What you are asked to do: Could you put the items, from the line containing "The image size is (1456, 819)." through the end of the items (both ends included), into a JSON list of strings with one string per line, skipping blank lines and leaving out the pictures?

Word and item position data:
※
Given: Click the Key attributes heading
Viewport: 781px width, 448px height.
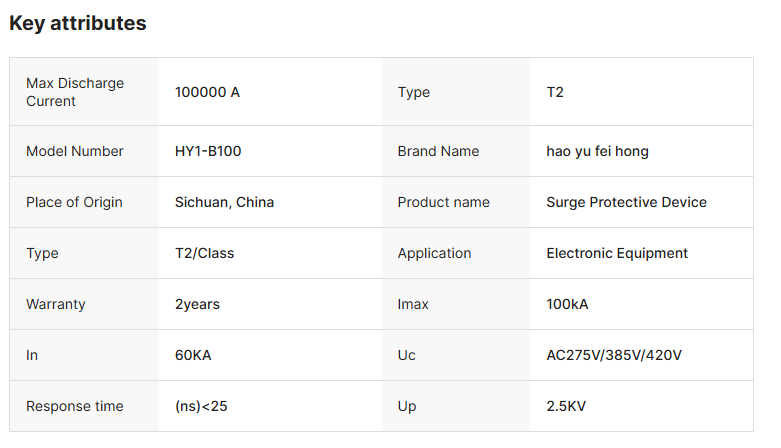Looking at the screenshot, I should click(78, 23).
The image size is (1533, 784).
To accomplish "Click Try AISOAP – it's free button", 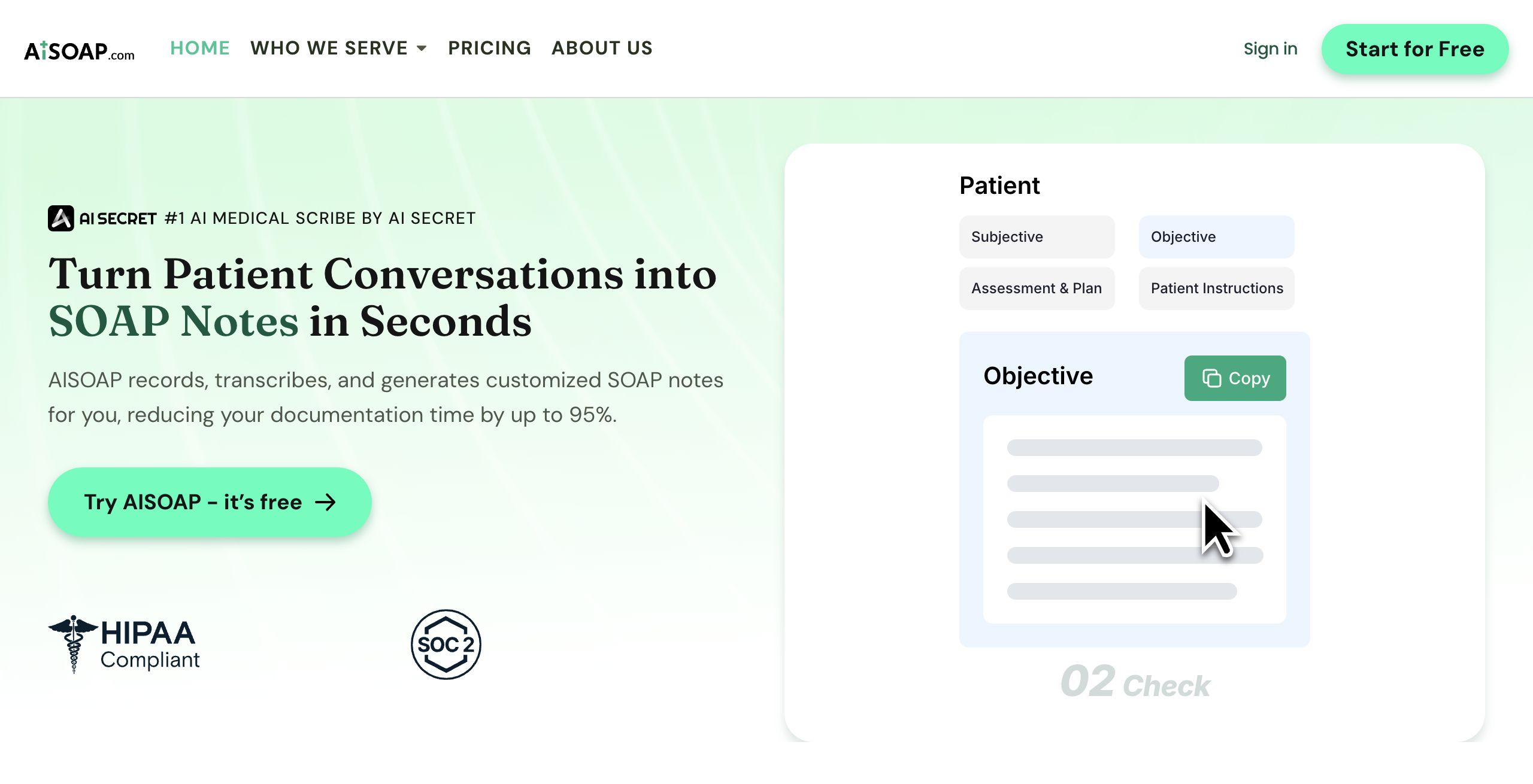I will (210, 502).
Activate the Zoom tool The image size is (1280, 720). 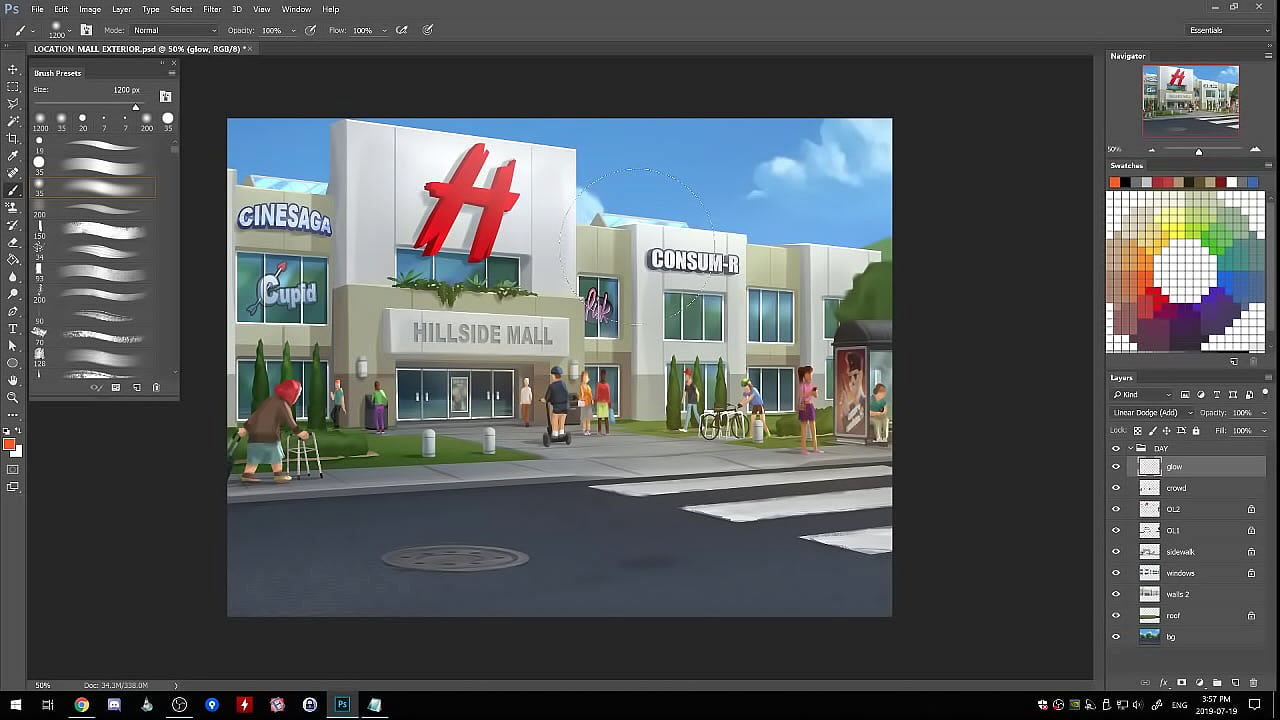click(x=13, y=397)
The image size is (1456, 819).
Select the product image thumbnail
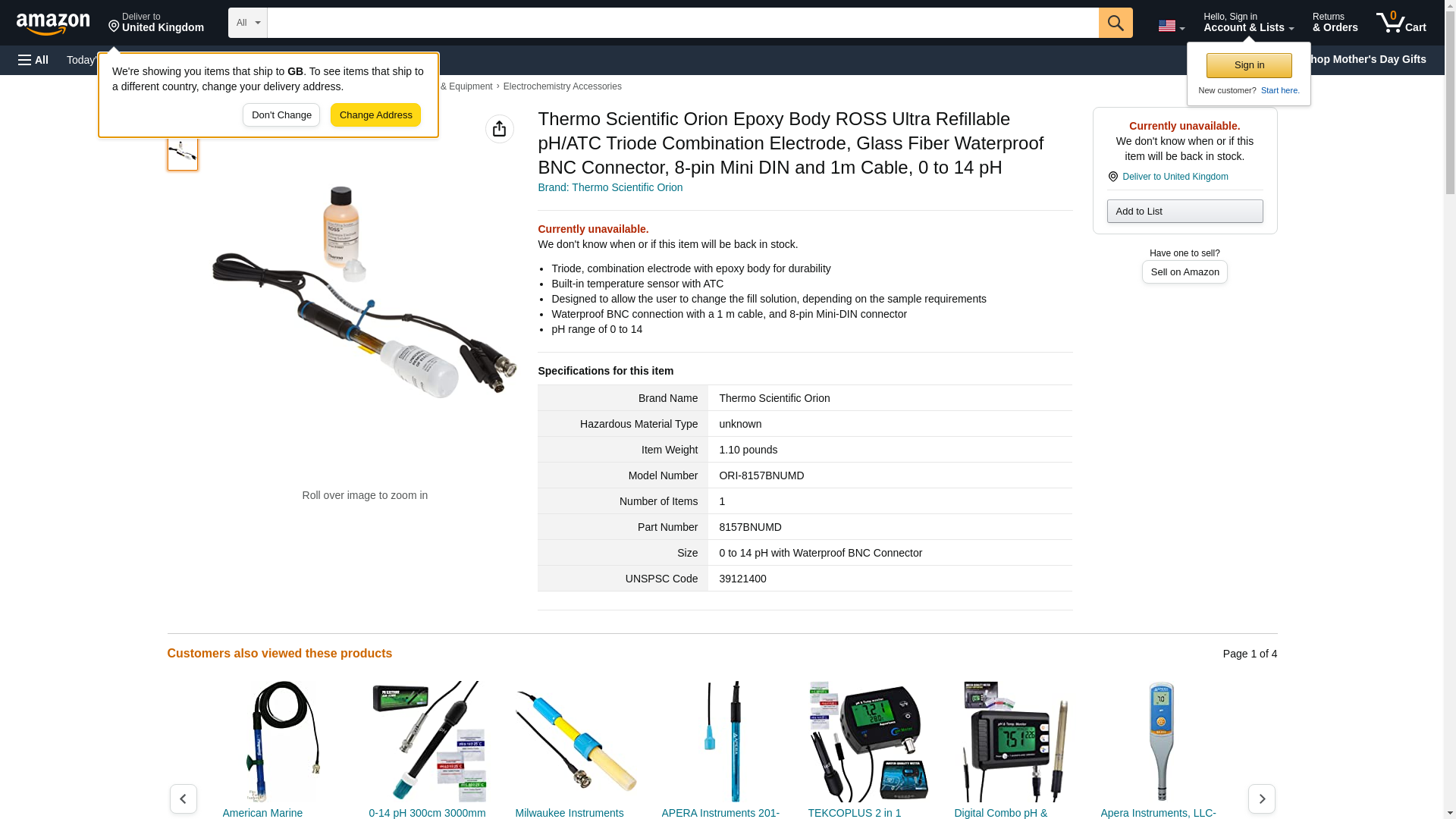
※
Expected output:
[
  "The image size is (1456, 819).",
  "Select the product image thumbnail"
]